• [提示本文]
= = = =

Spina Bifida review article
妊娠3週の時点で神経管が閉鎖しないと発生し、頭蓋レベルでは無脳症、脊髄レベルでは脊髄髄膜瘤となり、両方だと頭蓋脊椎裂と呼ばれる。神経管閉鎖障害は遺伝的な要因、環境因子によるとされ、後者は母体のDM、高体温、抗てんかん薬、肥満などが関連するとされる。遺伝子は単一遺伝子ではなく複数の遺伝子異常となれ、げっ歯類のモデルではヒトの複雑な症状のモデルは作れていない。環境因子では葉酸が関連し、米国では葉酸の内服およびある種の食品への葉酸の添加が義務付けられている。10万出生あたりの頻度は最貧国で300以上、中所得国54-87、先進国34-37となっている。葉酸の内服時期、量、タイプなどはまだエビデンスがない。ケースコントロールスタディで、母体の赤血球中の葉酸レベルと神経管閉鎖障害が関連するという報告が一つある。

= = = =

• [課題文] 提示本文の「Spina Bifida review」を含む箇所から「連するという報告が一つある。」までを、「神経管閉鎖障害」を「神経管欠損症」に置き換えて記してください。

• [データ抜粋]
= = = =

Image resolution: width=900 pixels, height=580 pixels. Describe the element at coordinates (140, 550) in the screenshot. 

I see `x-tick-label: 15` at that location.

= = = =

• [解答]
Spina Bifida review article
妊娠3週の時点で神経管が閉鎖しないと発生し、頭蓋レベルでは無脳症、脊髄レベルでは脊髄髄膜瘤となり、両方だと頭蓋脊椎裂と呼ばれる。神経管欠損症は遺伝的な要因、環境因子によるとされ、後者は母体のDM、高体温、抗てんかん薬、肥満などが関連するとされる。遺伝子は単一遺伝子ではなく複数の遺伝子異常となれ、げっ歯類のモデルではヒトの複雑な症状のモデルは作れていない。環境因子では葉酸が関連し、米国では葉酸の内服およびある種の食品への葉酸の添加が義務付けられている。10万出生あたりの頻度は最貧国で300以上、中所得国54-87、先進国34-37となっている。葉酸の内服時期、量、タイプなどはまだエビデンスがない。ケースコントロールスタディで、母体の赤血球中の葉酸レベルと神経管欠損症が関連するという報告が一つある。